The only three surviving members of the Buli clan, which is grouped in the Honani or Badger phratry, now live in Sitcomovi, but the elan is always mentioned as living in Awatobi before its destruction. Possibly this observance was once celebrated by this unfortunate pueblo, but my purpose in introducing a mention of it here is to show its close resemblances to the Tablita dance of San Domingo, Acoma, Cochite, and the Tewan pueblos of the Upper Rio Grande. Bulintikibi is of sporadic appearance in Sitcomovi, and has been revived from time to time since my association with the East Mesa people. It is the only dance in my knowledge which the performers can be hired to give, and is, in a way, a harvest home festival. It cannot in its recent celebrations be called a sacred dance, although it once had that significance, and personations of beings which once held an important place in mythology still survive in its presentation.

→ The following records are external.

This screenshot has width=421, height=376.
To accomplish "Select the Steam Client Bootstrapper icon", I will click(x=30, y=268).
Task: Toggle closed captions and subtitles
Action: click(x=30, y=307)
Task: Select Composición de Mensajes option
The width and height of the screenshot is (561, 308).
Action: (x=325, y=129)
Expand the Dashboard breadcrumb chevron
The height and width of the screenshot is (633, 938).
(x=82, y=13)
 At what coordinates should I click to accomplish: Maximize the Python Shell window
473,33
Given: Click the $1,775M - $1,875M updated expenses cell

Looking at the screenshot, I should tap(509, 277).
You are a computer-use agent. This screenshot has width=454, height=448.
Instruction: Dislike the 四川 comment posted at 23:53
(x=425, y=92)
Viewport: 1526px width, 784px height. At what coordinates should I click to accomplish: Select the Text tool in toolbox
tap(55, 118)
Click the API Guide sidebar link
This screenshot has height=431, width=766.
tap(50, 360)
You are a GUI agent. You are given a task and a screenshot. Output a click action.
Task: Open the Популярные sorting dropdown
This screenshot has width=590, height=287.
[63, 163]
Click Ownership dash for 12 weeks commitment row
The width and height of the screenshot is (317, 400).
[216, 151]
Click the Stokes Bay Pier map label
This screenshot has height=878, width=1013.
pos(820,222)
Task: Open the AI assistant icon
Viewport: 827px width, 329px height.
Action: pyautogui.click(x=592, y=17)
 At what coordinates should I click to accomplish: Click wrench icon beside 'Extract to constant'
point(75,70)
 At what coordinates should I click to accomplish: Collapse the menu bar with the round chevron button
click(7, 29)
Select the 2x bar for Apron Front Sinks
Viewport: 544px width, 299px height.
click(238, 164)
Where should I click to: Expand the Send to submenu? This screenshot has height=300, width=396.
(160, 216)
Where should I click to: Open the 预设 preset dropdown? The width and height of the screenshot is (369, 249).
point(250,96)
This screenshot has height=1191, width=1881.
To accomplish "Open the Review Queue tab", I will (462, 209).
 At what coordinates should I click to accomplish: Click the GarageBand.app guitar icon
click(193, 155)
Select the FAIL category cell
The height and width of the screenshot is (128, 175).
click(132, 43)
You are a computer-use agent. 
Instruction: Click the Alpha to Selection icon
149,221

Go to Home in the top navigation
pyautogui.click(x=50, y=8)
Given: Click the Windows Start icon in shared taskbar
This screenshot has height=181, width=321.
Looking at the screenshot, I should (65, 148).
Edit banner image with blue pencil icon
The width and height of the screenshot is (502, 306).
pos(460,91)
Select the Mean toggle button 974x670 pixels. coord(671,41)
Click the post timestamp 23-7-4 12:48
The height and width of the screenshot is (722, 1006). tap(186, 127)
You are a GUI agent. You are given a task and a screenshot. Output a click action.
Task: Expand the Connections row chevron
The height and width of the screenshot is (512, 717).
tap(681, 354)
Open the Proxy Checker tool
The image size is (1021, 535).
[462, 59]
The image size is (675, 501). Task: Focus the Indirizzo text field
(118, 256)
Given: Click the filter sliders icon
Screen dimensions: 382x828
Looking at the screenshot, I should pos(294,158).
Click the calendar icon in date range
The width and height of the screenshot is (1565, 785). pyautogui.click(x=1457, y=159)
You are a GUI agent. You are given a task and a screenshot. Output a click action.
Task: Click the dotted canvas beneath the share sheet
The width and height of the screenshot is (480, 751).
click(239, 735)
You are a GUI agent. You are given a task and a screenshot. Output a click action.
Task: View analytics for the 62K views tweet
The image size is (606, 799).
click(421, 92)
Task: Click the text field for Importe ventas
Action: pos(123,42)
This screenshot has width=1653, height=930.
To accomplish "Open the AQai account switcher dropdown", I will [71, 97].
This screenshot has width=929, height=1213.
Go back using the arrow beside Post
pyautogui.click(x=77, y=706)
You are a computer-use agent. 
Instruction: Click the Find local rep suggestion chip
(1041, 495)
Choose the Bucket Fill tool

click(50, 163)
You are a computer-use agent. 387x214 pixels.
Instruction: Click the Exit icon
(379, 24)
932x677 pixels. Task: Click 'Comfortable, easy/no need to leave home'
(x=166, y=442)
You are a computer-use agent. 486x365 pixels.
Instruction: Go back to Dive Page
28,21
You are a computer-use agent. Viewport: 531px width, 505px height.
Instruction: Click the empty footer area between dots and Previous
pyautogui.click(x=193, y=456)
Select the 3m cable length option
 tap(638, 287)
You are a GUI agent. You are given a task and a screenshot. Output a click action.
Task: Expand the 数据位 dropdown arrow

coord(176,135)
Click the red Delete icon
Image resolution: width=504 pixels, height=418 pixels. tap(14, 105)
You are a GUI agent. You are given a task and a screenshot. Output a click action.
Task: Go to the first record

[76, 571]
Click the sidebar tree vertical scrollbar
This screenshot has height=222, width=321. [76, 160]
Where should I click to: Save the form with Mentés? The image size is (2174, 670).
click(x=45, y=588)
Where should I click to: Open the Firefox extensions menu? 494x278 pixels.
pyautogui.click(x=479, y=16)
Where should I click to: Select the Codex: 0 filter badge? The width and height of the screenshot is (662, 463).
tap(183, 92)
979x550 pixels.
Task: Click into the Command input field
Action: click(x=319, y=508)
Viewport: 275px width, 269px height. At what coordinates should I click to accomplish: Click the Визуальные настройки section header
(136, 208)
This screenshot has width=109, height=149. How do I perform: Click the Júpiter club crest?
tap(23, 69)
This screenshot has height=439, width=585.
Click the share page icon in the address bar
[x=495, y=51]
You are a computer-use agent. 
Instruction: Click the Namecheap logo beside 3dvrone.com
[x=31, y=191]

The close likeness of the Bulintikibi to a dance celebrated by the Rio Grande pueblos and its association with a clan of the Badger phratry is instructive when we remember that this phratry is reputed to have introduced Katcinas which are also found in the same Rio Grande region. The Badger phratry was one of the later additions to the populations of the East Mesa, and is said to have introduced several elements of the Katcina cultus.[1]

The public Bulintikibi is celebrated by both men and women, who alternate with each other in the line of dancers. Neither carry baskets and both are dressed in the same way as the tablita dancers in the Fiesta de San Estevan at Acoma.

The women wear on their heads board tablets with rain-cloud terraces on the upper rim. The symbols on these tablitas represent the sun, moon, and other objects. The men are not masked, but dressed in a Katcina costume almost identical with that in the same tablita dances in the Keresan and Tanoan pueblos.

There is no doubt that Bulintikibi is the same as the tablita dances of the Rio Grande, and it is performed by people who claim that their ancestors came from the Rio Grande pueblos.

The tablita (called among the Hopi the naktci) of the Bulintikibi resembles distantly that of the Palahikomana worn by two women in

  1. The Hopi without exception object to my conclusion that the Katcina is a modern incorporation, and call my attention to Katcinas in the Soyahuña. In the oldest ceremonies like the Snake Dance and Flute Observance these beings are certainly not represented, but since its incorporation the term Katcina has come to have a broad application and is often used in this sense. The Katcina cult is of late introduction.